- WORK REQUEST
Whenever a line contains the string "پزشکی", copy it out of the entries.

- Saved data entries
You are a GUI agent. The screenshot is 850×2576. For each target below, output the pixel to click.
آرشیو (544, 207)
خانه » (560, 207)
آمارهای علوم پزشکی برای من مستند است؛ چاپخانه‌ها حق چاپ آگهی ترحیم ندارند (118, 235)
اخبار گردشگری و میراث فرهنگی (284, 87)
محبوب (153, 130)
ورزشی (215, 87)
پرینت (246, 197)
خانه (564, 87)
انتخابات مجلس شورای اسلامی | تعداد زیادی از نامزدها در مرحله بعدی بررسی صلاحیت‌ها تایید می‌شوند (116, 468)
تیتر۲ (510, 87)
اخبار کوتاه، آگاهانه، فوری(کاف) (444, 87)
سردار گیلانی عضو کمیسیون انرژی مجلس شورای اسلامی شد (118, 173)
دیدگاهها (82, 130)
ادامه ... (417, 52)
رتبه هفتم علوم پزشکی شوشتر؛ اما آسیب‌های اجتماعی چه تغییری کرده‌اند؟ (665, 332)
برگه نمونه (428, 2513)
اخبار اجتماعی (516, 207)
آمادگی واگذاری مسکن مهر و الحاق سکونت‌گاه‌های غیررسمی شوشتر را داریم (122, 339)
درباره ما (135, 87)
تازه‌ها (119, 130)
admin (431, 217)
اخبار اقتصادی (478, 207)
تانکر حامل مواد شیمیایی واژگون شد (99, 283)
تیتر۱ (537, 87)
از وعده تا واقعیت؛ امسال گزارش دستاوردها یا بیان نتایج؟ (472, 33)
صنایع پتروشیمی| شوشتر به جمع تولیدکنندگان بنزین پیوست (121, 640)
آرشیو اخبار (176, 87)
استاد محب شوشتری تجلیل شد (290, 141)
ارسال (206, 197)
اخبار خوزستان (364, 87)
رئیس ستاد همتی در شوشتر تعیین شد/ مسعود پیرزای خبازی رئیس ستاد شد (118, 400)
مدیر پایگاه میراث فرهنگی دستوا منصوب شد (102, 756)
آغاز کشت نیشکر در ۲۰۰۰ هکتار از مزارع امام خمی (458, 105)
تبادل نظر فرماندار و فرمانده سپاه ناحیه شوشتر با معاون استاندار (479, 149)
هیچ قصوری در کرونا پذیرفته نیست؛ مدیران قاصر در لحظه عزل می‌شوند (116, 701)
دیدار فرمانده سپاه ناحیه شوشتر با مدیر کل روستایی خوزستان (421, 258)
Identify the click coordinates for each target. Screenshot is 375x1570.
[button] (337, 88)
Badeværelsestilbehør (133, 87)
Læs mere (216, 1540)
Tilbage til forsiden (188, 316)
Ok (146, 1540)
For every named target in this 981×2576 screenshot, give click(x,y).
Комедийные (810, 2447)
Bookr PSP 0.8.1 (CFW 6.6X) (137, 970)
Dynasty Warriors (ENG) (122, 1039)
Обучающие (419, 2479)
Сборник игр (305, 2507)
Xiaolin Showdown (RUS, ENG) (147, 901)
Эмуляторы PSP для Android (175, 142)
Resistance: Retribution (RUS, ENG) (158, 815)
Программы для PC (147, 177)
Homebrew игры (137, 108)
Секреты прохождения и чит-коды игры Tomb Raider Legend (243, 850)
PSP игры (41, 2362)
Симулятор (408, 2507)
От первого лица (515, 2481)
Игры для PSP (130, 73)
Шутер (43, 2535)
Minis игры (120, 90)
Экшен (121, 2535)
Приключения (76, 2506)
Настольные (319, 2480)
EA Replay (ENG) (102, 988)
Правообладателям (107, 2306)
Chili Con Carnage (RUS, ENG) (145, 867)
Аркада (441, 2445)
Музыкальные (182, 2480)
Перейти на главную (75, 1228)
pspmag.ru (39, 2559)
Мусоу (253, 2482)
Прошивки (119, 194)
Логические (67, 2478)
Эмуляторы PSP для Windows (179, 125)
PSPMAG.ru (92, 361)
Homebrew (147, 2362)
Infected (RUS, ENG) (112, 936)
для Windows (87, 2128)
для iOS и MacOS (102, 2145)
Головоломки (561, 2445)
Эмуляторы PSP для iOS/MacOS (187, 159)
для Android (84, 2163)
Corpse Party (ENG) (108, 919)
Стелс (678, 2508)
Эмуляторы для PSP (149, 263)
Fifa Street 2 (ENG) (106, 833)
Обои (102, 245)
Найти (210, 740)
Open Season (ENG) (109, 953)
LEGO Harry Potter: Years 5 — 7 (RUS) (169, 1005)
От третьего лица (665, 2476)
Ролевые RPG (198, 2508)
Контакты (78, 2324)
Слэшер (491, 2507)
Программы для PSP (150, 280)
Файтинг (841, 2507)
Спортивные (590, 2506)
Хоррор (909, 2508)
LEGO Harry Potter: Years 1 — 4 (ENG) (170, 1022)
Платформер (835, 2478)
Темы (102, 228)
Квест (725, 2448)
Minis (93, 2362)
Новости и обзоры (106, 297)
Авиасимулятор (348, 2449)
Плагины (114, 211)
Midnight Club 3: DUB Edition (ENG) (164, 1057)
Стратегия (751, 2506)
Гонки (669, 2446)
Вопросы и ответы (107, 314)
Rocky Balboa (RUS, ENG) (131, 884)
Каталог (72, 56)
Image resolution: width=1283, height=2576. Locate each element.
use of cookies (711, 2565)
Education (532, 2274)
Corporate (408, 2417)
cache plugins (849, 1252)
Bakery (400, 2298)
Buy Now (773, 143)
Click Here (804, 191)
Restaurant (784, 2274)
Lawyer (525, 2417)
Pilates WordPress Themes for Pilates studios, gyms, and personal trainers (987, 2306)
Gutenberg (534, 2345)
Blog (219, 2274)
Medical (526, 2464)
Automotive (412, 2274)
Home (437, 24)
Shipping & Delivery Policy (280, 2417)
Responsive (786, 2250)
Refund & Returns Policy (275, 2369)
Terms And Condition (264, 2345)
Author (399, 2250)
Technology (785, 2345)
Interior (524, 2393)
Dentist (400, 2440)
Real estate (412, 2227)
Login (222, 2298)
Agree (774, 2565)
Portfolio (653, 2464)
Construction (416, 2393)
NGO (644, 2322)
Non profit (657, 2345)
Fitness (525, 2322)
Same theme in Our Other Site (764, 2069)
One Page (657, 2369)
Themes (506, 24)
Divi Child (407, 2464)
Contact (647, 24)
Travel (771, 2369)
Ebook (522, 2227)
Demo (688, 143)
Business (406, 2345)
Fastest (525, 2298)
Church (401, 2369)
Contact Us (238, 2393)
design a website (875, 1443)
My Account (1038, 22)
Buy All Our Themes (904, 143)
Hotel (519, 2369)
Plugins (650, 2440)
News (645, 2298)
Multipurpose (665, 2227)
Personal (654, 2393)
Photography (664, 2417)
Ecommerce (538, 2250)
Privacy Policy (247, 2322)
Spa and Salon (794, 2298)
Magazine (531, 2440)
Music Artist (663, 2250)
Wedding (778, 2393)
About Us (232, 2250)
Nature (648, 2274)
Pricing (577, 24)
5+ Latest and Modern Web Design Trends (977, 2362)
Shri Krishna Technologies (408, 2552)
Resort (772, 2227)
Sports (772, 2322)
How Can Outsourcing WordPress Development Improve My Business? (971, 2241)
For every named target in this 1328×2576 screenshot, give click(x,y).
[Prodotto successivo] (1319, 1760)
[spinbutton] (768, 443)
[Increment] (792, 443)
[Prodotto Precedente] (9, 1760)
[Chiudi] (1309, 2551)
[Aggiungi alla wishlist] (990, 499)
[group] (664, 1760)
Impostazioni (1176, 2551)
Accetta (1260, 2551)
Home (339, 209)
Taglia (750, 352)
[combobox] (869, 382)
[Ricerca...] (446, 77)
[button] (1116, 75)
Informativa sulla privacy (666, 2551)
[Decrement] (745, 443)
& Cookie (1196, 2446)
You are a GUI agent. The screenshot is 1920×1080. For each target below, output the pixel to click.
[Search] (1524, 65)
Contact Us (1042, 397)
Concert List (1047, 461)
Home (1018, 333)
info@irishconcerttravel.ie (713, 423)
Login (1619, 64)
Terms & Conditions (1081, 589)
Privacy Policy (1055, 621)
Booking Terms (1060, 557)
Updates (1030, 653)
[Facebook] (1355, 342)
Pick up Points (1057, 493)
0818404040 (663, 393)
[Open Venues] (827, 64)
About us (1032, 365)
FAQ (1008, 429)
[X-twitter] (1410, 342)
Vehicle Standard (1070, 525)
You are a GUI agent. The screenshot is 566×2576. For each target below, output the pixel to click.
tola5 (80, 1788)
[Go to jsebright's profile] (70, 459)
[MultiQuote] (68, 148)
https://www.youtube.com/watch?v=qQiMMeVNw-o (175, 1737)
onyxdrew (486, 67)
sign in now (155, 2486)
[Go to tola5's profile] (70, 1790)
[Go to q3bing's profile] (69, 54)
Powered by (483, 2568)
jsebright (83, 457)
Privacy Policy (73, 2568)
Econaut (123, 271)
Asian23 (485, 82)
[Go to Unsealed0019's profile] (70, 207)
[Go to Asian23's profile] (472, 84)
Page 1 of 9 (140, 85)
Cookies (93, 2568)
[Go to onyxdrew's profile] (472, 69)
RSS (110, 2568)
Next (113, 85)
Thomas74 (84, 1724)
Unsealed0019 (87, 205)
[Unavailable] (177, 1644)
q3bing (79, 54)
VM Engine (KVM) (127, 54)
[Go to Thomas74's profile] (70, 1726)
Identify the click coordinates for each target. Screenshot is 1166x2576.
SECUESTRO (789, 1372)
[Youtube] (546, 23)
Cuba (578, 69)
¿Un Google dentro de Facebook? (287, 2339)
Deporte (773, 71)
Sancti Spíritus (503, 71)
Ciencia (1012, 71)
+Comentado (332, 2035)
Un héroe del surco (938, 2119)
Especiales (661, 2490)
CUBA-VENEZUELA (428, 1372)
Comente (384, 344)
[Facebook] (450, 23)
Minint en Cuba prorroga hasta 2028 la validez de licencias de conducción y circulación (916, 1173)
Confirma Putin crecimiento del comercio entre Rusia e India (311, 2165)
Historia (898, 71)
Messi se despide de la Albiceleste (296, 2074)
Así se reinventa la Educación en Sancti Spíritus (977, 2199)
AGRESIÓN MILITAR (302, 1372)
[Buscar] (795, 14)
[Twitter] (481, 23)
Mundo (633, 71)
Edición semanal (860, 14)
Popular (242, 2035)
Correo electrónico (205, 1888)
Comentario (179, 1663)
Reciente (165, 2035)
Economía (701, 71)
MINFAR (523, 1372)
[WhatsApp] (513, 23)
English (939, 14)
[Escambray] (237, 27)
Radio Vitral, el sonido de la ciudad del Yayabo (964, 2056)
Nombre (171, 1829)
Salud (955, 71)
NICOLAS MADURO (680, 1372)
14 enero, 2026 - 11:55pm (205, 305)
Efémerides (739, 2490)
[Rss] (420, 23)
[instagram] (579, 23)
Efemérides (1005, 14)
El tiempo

- ANSWER SPACE
آمارهای علوم پزشکی برای من مستند است؛ چاپخانه‌ها حق چاپ آگهی ترحیم ندارند (118, 235)
رتبه هفتم علوم پزشکی شوشتر؛ اما آسیب‌های اجتماعی چه تغییری کرده‌اند؟ (665, 332)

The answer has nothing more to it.